= REQUEST =
Output the material verbatim, beginning with its first line and ending with the line that contains "pos(697,100)", including both of those lines.

BEGIN INPUT

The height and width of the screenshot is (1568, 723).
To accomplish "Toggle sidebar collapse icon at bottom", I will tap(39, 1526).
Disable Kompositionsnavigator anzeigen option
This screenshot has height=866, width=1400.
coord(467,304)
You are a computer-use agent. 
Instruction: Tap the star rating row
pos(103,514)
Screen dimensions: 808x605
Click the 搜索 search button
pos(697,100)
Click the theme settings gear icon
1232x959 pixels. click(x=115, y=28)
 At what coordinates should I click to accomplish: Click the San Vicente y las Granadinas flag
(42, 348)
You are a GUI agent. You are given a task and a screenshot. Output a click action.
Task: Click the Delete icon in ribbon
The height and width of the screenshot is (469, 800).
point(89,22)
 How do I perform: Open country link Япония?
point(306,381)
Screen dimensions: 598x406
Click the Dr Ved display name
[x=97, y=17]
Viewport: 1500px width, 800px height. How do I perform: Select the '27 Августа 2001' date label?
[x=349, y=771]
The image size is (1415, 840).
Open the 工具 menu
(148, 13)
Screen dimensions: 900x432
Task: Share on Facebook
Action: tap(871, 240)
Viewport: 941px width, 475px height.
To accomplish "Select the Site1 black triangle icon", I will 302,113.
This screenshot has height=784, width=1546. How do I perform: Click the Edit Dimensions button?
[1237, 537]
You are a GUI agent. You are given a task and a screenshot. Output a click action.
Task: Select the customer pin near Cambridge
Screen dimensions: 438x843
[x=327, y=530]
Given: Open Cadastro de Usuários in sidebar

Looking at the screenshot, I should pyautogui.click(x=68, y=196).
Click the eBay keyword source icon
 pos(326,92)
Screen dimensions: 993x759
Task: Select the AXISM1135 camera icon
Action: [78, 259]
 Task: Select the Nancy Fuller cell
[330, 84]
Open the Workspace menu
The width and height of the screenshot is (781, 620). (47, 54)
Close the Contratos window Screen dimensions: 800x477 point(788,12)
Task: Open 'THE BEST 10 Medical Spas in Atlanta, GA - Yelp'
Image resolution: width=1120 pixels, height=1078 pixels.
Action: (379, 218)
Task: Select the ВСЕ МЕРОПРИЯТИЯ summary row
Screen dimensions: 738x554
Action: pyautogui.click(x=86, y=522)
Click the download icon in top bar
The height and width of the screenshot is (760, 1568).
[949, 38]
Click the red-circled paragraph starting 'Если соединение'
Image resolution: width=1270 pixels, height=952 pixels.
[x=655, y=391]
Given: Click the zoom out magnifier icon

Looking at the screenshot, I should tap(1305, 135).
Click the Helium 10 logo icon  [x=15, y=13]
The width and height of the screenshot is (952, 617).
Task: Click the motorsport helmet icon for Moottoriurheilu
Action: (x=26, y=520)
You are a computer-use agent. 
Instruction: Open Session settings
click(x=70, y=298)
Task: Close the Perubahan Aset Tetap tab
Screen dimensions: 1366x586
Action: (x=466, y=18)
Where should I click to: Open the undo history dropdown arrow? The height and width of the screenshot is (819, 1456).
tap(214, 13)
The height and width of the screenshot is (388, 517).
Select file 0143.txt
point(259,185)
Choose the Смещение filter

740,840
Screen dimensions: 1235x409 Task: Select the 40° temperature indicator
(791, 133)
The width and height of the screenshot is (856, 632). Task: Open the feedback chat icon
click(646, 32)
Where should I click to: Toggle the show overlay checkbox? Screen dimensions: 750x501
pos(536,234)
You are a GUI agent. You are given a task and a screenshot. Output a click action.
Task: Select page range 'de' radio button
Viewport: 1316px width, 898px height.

END INPUT

= ANSWER TO THIS PROBLEM =
The height and width of the screenshot is (1568, 723).
To accomplish "Toggle sidebar collapse icon at bottom", I will tap(39, 1526).
Disable Kompositionsnavigator anzeigen option
This screenshot has height=866, width=1400.
coord(467,304)
You are a computer-use agent. 
Instruction: Tap the star rating row
pos(103,514)
Screen dimensions: 808x605
Click the 搜索 search button
pos(697,100)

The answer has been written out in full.